§ FRAGMENTO DE TEXTO
Para Doroteo es precisamente entonces cuando nosotros creemos que «nada sucede sin Dios... Dios sabía que esto era bueno para mi alma y por eso sucedió.  De todo lo que Dios permite, no hay nada sin sentido, que no tenga una finalidad.  Por el contrario, todo está lleno de sentido y sucede según un plan» (Dorotheus, 117s).  Todo tiene un sentido.  También mis pasiones, también mis pecados.  Ellos me indican, mucho mejor que mi disciplina, que Dios es el único garante del éxito de mi vida.  Yo no puedo ofrecer ninguna garantía, caeré siempre.  Pero Dios me lleva por el camino de su glorificación sobre todos los acantilados, sobre todos los abismos.

§ PROBLEMAS POR RESOLVER
a) Anota todas las oraciones del fragmento que aparecen después de la referencia entre paréntesis a Doroteo.
b) Reproduce al pie de la letra el tramo del fragmento que va desde "Para Doroteo es" hasta "todos los abismos.".
Las entradas siguientes son material aparte y no guardan relación con el fragmento.

§ LÍNEAS DE DATOS
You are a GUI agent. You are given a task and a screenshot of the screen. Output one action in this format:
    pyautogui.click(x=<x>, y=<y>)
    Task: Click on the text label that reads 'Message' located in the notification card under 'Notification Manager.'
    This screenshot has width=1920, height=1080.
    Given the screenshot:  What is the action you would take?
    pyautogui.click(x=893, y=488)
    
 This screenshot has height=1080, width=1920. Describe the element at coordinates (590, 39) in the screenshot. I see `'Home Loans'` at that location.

§ RESULTADOS
a)
- Todo tiene un sentido.
- También mis pasiones, también mis pecados.
- Ellos me indican, mucho mejor que mi disciplina, que Dios es el único garante del éxito de mi vida.
- Yo no puedo ofrecer ninguna garantía, caeré siempre.
- Pero Dios me lleva por el camino de su glorificación sobre todos los acantilados, sobre todos los abismos.

b)
Para Doroteo es precisamente entonces cuando nosotros creemos que «nada sucede sin Dios... Dios sabía que esto era bueno para mi alma y por eso sucedió.  De todo lo que Dios permite, no hay nada sin sentido, que no tenga una finalidad.  Por el contrario, todo está lleno de sentido y sucede según un plan» (Dorotheus, 117s).  Todo tiene un sentido.  También mis pasiones, también mis pecados.  Ellos me indican, mucho mejor que mi disciplina, que Dios es el único garante del éxito de mi vida.  Yo no puedo ofrecer ninguna garantía, caeré siempre.  Pero Dios me lleva por el camino de su glorificación sobre todos los acantilados, sobre todos los abismos.